Regardless, the real purpose of the Obama trip is to
increase relations between the United States and this vast market of 54 to 57
countries; as a humanitarian I consider there to be 57 groups of people unfortunately
some are in disorganized unit but they are still people. I worked for a short
time in Zimbabwe, Africa as a teacher. It was not a good experience for lots of
reasons (Stevens Here: The High Road to
Mediocrity: Amazon Kinlel.com). One of the reasons was that the Ronald
Reagan’s State Department had decided that the United States would abandon the people
of the relatively new state of Zimbabwe as well as the continent of Africa to
the China; some of them considered Africa as a country.

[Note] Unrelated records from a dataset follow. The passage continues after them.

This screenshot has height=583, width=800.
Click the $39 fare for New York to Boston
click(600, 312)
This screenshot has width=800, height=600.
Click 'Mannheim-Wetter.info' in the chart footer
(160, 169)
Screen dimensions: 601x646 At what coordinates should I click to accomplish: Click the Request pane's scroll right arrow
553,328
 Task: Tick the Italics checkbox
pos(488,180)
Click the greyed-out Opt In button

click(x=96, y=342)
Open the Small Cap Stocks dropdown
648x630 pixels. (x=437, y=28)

At the time, the world looked at Robert Mugabe, leader of
the winning rebel faction that displaced English rule in what had been Rhodesia,
as some form of African savior. He could have been to Zimbabwe what Nelson Mandela
was to South Africa. Human emotions dominated logic and although highly
educated, he was also innately tribal and driven by lust for power—once given power;
he would do what ever he had to do to keep it. Once rejected by Reagan, Mugabe
turned to China. Obama is in Africa today to prevent other countries from doing
the same thing.
There is irony in all of this. At the time, shortsighted Reagan
isolationists, driven by xenophobia, saw Mugabe as being uncivilized and that format
as being the future of much of the African continent; therefore, they wanted no
part of it. In our country, both Republicans and Democrats saw what Mugabe was
doing as uncivilized but the same thing is now happening in our country, also
driven by xenophobia and greed, but our egos tell us it is in a “civilized” form;
voter suppression, corporations as people, gerrymandering, Hastert Rule, and
cloture in Congress. Obama is in Africa trying to undo what Reagan has done. He
is trying to work against the faction of isolationist Republicans who hate
foreign aid as much as they hate welfare. While it is true that Obama is not
welcome in Zimbabwe, he is welcome in many other African states. The interested
person can better appreciate the complexity of the situation by reading the classic
but mammoth book, The State of Africa, by Martin Meredith. We can look at Obama’s trip as only one fight
in a series of fights in the battle with China for African business. We lost
the first battle in Zimbabwe, avoided fighting in many other battles in different
countries, and in Mogadishu Somalia, however, Nelson Mandela won a major
victory in South Africa and now it looks like we have a forward-looking
president, President Obama, engaged in the next one. It is too bad that Mandela
and Obama could not cement the relationship with a handshake for the entire
world to see. Meeting or not, I think
that both men know the future could be and know the world wishes them well.